If you have fortran-src-extras installed on your computer, all this is automated in FAST-Fortran

<fortran-file.f> asFileReference
readStreamDo: [ :st |
FortranProjectImporter new getFASTFor: st contents ]

This script will create an array of ASTs from the <fortran-file.f> given fortran file. If there are several program units in the file, there will be several FAST models in this array. In the example below, there is only one program, so the list contains only the AST for this program.

We will use the following Fortran-77 code:

PROGRAM EUCLID
* Find greatest common divisor using the Euclidean algorithm
PRINT *, 'A?'
READ *, NA
IF (NA.LE.0) THEN
PRINT *, 'A must be a positive integer.'
STOP
END IF
PRINT *, 'B?'
READ *, NB
IF (NB.LE.0) THEN
PRINT *, 'B must be a positive integer.'
STOP
END IF
IA = NA
IB = NB
1 IF (IB.NE.0) THEN
ITEMP = IA
IA = IB
IB = MOD(ITEMP, IB)
GOTO 1
END IF
PRINT *, 'The GCD of', NA, ' and', NB, ' is', IA, '.'
STOP
END

From the FAST model above, we will now create a Control-Flow-Graph:

<FAST-model> accept: FASTFortranCFGVisitor new

The class FASTFortranCFGVisitor implements an algorithm to compute basic blocks from https://en.wikipedia.org/wiki/Basic_block.

This visitor goes throught the FAST model and creates a list of basic blocks that can be inspected with the #basicBlocks method.

There is a small hierarchy of basic block classes:

  • FASTFortranAbstractBasicBlock, the root of the hierarchy.
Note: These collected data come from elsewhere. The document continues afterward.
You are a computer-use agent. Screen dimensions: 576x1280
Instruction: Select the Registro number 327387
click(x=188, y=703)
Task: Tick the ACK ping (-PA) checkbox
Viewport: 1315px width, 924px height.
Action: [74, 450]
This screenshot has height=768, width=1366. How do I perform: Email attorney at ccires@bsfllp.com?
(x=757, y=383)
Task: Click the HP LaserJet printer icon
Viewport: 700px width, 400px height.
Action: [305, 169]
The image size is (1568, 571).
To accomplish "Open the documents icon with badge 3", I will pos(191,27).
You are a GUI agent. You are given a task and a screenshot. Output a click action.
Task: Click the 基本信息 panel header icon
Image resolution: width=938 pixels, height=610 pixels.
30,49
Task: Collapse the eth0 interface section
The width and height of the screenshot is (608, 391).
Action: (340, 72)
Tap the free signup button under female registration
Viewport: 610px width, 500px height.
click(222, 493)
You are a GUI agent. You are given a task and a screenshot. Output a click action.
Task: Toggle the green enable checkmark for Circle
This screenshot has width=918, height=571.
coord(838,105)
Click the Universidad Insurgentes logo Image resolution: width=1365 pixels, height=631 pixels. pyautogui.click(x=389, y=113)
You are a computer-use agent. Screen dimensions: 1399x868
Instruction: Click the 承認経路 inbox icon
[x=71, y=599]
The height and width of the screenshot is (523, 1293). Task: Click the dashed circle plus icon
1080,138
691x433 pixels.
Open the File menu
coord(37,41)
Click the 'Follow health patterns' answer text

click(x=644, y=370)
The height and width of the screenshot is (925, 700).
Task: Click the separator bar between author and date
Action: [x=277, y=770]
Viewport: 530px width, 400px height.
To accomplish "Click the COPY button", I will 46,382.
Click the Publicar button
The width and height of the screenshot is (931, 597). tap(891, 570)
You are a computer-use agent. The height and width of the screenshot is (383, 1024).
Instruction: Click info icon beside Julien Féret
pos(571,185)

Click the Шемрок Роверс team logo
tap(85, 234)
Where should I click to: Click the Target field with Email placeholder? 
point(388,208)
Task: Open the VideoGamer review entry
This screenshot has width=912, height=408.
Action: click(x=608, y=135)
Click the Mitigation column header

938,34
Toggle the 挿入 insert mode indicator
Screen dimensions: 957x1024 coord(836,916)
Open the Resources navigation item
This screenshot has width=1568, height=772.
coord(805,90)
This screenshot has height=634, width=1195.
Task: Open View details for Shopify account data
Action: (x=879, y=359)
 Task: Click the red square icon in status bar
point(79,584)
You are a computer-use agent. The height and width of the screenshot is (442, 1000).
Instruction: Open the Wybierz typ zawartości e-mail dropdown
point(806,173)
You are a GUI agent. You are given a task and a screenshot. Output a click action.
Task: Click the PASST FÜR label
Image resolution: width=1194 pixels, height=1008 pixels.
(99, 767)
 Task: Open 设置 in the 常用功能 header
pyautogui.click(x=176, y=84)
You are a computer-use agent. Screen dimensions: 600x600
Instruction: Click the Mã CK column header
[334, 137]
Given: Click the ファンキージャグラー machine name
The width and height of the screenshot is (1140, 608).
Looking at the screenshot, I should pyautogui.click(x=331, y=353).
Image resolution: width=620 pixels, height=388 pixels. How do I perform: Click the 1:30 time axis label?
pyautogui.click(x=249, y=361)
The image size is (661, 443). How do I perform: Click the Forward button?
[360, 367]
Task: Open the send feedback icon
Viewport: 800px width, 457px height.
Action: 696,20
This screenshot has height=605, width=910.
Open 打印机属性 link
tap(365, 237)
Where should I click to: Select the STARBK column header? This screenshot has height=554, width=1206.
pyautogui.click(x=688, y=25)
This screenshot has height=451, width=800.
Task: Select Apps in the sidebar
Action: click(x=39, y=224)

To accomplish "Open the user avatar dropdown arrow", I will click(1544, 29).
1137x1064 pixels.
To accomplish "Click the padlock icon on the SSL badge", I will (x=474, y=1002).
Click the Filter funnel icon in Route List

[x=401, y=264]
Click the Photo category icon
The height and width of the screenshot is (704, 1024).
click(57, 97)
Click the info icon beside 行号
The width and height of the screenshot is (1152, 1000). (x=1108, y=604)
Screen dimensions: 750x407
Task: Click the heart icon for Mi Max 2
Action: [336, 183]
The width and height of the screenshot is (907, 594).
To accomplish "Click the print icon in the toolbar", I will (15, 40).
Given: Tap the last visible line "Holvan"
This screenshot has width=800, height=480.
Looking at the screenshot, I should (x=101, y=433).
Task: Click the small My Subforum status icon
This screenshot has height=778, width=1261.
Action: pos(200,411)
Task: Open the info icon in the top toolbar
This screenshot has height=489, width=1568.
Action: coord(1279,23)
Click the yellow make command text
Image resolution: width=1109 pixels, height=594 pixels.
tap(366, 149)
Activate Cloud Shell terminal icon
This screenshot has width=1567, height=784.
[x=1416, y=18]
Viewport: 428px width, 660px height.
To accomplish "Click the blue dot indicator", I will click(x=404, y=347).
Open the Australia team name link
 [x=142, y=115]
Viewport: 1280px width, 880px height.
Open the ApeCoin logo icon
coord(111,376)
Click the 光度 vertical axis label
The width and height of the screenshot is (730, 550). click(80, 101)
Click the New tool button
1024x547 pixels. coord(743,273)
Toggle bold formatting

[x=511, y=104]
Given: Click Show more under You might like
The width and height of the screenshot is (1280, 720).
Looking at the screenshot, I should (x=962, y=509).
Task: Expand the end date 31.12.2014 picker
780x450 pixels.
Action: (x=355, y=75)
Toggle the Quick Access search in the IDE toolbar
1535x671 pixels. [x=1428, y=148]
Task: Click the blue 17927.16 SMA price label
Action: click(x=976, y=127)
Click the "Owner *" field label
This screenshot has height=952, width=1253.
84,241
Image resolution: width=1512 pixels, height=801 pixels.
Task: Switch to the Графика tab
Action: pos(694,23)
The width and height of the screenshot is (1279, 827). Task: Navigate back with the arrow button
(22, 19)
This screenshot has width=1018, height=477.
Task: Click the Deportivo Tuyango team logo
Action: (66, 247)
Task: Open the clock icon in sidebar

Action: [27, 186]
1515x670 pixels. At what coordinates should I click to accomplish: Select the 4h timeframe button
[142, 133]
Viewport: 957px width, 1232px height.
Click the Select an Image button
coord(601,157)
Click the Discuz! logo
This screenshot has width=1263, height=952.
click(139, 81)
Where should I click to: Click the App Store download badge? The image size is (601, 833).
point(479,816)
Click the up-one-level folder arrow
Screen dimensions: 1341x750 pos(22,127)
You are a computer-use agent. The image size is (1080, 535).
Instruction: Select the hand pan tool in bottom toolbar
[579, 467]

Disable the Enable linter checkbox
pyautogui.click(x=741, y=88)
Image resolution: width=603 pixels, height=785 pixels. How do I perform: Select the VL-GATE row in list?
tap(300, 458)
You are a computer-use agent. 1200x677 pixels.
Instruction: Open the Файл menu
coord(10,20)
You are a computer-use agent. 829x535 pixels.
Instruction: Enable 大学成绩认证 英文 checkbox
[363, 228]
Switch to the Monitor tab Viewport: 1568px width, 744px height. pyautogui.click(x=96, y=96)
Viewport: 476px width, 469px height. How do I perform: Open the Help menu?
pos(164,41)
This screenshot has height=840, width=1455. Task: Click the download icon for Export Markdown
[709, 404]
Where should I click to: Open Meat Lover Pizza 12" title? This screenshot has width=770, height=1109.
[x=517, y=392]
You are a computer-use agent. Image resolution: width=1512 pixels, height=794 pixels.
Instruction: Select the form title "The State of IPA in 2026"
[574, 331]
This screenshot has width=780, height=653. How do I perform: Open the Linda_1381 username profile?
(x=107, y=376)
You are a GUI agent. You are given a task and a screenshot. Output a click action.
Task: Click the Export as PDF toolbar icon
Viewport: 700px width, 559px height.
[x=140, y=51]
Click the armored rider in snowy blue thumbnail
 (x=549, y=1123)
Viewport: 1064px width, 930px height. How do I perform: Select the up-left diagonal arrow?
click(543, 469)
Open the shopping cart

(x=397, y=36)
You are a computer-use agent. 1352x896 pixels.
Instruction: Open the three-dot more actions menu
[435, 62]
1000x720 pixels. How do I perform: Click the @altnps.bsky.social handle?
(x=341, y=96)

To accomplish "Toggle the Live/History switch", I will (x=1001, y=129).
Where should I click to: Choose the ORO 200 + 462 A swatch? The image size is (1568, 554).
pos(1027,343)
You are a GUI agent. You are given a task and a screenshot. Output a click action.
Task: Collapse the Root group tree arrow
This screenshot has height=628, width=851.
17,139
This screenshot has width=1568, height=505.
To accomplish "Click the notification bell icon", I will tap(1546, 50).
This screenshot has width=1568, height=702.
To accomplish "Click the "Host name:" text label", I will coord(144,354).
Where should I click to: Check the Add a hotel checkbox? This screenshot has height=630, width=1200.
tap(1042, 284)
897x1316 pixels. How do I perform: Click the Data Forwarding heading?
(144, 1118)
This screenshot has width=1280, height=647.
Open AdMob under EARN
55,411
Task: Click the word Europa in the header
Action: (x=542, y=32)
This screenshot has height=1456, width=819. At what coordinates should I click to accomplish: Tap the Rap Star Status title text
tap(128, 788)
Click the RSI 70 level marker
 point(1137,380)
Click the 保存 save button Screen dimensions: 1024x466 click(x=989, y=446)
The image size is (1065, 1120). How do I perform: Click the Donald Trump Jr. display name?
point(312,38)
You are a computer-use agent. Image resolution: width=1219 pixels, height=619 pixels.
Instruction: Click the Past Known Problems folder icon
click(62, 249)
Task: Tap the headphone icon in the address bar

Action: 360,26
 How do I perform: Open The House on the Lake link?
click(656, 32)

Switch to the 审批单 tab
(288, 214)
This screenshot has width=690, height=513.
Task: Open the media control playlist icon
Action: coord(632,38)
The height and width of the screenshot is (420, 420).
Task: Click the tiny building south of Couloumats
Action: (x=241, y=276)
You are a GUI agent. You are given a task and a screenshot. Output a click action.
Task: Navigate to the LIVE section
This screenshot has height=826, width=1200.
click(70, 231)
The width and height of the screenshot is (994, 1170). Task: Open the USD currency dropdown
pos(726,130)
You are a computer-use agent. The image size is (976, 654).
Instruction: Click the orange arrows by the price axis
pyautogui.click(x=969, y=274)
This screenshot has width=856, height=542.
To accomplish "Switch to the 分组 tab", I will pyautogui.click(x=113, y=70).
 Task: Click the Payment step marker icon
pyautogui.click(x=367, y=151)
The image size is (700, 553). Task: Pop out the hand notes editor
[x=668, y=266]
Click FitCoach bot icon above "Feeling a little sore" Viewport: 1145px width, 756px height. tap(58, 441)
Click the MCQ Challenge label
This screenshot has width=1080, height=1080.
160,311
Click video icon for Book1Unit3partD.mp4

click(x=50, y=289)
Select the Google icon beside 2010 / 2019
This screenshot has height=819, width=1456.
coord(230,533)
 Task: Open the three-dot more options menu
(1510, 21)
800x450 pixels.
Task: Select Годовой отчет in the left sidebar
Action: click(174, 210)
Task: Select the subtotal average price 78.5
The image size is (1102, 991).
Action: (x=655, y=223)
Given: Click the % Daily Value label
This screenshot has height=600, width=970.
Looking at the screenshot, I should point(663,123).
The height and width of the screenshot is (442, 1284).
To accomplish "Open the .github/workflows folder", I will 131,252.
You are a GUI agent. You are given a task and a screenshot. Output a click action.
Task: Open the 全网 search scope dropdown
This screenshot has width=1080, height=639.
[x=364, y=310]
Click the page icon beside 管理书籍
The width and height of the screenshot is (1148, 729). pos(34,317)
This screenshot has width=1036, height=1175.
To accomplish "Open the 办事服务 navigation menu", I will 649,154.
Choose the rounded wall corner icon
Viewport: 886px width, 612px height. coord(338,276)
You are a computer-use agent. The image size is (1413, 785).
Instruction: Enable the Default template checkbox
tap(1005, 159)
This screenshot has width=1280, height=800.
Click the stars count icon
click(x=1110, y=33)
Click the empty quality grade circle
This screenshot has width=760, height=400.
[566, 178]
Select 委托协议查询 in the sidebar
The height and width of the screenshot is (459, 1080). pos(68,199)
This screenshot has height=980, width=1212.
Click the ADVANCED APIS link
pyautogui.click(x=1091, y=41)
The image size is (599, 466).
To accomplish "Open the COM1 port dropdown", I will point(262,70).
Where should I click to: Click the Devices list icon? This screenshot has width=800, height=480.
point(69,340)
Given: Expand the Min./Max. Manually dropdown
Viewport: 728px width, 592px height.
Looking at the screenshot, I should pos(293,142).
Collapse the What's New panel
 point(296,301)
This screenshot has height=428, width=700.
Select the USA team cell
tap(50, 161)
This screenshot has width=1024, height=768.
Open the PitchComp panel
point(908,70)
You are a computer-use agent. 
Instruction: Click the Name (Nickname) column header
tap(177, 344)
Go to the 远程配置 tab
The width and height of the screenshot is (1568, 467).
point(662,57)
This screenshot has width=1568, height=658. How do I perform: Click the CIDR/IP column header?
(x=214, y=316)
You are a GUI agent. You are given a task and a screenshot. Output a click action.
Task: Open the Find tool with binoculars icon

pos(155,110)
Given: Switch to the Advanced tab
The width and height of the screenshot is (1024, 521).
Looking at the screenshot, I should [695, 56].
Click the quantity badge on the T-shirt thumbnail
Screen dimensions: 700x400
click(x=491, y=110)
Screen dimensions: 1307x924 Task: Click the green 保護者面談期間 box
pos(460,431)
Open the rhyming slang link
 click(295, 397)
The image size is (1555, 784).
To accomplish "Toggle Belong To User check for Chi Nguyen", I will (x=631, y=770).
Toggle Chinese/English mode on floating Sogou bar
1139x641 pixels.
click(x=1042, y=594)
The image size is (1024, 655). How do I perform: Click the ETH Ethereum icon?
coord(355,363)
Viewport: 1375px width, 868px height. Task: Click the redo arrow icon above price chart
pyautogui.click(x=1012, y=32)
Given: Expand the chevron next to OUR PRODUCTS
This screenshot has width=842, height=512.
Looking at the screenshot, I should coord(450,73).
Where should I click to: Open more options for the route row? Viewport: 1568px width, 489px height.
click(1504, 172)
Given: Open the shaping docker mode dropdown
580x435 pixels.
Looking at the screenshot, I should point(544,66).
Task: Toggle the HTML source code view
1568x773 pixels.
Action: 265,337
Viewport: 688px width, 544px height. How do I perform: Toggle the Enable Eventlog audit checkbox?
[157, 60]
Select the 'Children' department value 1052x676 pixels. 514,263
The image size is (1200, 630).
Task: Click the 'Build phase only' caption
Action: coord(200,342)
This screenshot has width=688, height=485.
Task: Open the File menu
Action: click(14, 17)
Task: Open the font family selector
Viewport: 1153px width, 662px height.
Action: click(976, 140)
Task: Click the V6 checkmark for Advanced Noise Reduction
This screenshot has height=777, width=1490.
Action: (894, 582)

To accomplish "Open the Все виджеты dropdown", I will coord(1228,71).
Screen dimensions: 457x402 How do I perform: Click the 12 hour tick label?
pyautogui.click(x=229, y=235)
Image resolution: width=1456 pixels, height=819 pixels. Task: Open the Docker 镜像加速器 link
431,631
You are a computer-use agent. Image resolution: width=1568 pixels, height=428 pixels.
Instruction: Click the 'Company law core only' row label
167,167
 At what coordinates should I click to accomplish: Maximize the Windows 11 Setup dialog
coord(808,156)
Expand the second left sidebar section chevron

It contains #statements (which are FAST statement nodes). It has methods to test its nature: isStart, isFinal, isConditional. It defines an abstract method #nextBlocks that returns a list of basic blocks that this one can directly reach. Typically there are 1 or 2 next blocks, but Fortran can have more due to “arithmetic IF”, “computed GOTO” and “assigned GOTO” statements.
  • FASTFortranBasicBlock, a common basic block with no branch statement. If it is final, its #nextBlocks is empty, otherwise it’s a list of 1 block.
  • FASTFortranConditionalBasicBlock, a conditional basic block. It may reach several #nextBlocks, each one associated with a value, for example true and false. The method #nextBlockForValue: returns the next block associated to a given value. In our version of CFG, a conditional block may only have one statement (a conditional statement).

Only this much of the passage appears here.